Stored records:

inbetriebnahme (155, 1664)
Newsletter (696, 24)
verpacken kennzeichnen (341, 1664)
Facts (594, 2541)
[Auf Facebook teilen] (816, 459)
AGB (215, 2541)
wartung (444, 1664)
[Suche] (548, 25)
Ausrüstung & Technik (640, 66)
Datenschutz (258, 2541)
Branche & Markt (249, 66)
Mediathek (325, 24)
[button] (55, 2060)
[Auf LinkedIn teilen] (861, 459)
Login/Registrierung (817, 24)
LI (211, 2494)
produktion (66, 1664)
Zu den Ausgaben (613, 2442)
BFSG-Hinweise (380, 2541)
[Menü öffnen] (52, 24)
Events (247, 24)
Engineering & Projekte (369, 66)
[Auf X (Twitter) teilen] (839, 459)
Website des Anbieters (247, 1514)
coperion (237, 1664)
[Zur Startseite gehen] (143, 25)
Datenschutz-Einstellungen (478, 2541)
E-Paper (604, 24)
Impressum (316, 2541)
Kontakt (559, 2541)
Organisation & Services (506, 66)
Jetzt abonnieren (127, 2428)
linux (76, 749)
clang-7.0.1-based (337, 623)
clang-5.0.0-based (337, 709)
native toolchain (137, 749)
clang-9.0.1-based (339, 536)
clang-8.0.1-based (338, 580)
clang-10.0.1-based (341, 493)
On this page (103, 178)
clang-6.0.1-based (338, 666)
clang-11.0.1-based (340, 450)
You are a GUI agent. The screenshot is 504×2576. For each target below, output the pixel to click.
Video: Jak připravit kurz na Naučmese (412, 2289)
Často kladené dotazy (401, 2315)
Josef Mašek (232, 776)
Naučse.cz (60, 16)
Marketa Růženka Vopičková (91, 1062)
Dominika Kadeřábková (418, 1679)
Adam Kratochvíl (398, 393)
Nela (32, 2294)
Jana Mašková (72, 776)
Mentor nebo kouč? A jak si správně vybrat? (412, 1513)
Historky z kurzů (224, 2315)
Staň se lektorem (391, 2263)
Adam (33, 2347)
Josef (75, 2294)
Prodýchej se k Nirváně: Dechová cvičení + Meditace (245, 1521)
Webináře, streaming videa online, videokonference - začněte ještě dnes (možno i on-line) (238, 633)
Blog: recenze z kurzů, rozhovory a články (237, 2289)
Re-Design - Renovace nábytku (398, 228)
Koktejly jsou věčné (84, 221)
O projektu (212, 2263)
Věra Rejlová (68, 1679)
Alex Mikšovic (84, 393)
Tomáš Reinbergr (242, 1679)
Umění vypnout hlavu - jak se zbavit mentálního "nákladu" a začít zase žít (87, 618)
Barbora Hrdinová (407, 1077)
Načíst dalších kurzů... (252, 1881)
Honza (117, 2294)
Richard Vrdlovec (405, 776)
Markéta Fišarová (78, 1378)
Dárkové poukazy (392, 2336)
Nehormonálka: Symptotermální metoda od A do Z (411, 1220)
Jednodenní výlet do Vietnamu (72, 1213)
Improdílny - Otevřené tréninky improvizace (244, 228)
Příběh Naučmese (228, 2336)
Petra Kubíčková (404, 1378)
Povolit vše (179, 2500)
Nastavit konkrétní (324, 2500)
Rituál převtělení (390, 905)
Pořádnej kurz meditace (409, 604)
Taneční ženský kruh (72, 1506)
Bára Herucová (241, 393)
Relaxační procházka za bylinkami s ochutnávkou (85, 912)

Requirement: Your reply should contain every record, unchanged and complete.

Result of the task:
inbetriebnahme (155, 1664)
Newsletter (696, 24)
verpacken kennzeichnen (341, 1664)
Facts (594, 2541)
[Auf Facebook teilen] (816, 459)
AGB (215, 2541)
wartung (444, 1664)
[Suche] (548, 25)
Ausrüstung & Technik (640, 66)
Datenschutz (258, 2541)
Branche & Markt (249, 66)
Mediathek (325, 24)
[button] (55, 2060)
[Auf LinkedIn teilen] (861, 459)
Login/Registrierung (817, 24)
LI (211, 2494)
produktion (66, 1664)
Zu den Ausgaben (613, 2442)
BFSG-Hinweise (380, 2541)
[Menü öffnen] (52, 24)
Events (247, 24)
Engineering & Projekte (369, 66)
[Auf X (Twitter) teilen] (839, 459)
Website des Anbieters (247, 1514)
coperion (237, 1664)
[Zur Startseite gehen] (143, 25)
Datenschutz-Einstellungen (478, 2541)
E-Paper (604, 24)
Impressum (316, 2541)
Kontakt (559, 2541)
Organisation & Services (506, 66)
Jetzt abonnieren (127, 2428)
linux (76, 749)
clang-7.0.1-based (337, 623)
clang-5.0.0-based (337, 709)
native toolchain (137, 749)
clang-9.0.1-based (339, 536)
clang-8.0.1-based (338, 580)
clang-10.0.1-based (341, 493)
On this page (103, 178)
clang-6.0.1-based (338, 666)
clang-11.0.1-based (340, 450)
You are a GUI agent. The screenshot is 504×2576. For each target below, output the pixel to click.
Video: Jak připravit kurz na Naučmese (412, 2289)
Často kladené dotazy (401, 2315)
Josef Mašek (232, 776)
Naučse.cz (60, 16)
Marketa Růženka Vopičková (91, 1062)
Dominika Kadeřábková (418, 1679)
Adam Kratochvíl (398, 393)
Nela (32, 2294)
Jana Mašková (72, 776)
Mentor nebo kouč? A jak si správně vybrat? (412, 1513)
Historky z kurzů (224, 2315)
Staň se lektorem (391, 2263)
Adam (33, 2347)
Josef (75, 2294)
Prodýchej se k Nirváně: Dechová cvičení + Meditace (245, 1521)
Webináře, streaming videa online, videokonference - začněte ještě dnes (možno i on-line) (238, 633)
Blog: recenze z kurzů, rozhovory a články (237, 2289)
Re-Design - Renovace nábytku (398, 228)
Koktejly jsou věčné (84, 221)
O projektu (212, 2263)
Věra Rejlová (68, 1679)
Alex Mikšovic (84, 393)
Tomáš Reinbergr (242, 1679)
Umění vypnout hlavu - jak se zbavit mentálního "nákladu" a začít zase žít (87, 618)
Barbora Hrdinová (407, 1077)
Načíst dalších kurzů... (252, 1881)
Honza (117, 2294)
Richard Vrdlovec (405, 776)
Markéta Fišarová (78, 1378)
Dárkové poukazy (392, 2336)
Nehormonálka: Symptotermální metoda od A do Z (411, 1220)
Jednodenní výlet do Vietnamu (72, 1213)
Improdílny - Otevřené tréninky improvizace (244, 228)
Příběh Naučmese (228, 2336)
Petra Kubíčková (404, 1378)
Povolit vše (179, 2500)
Nastavit konkrétní (324, 2500)
Rituál převtělení (390, 905)
Pořádnej kurz meditace (409, 604)
Taneční ženský kruh (72, 1506)
Bára Herucová (241, 393)
Relaxační procházka za bylinkami s ochutnávkou (85, 912)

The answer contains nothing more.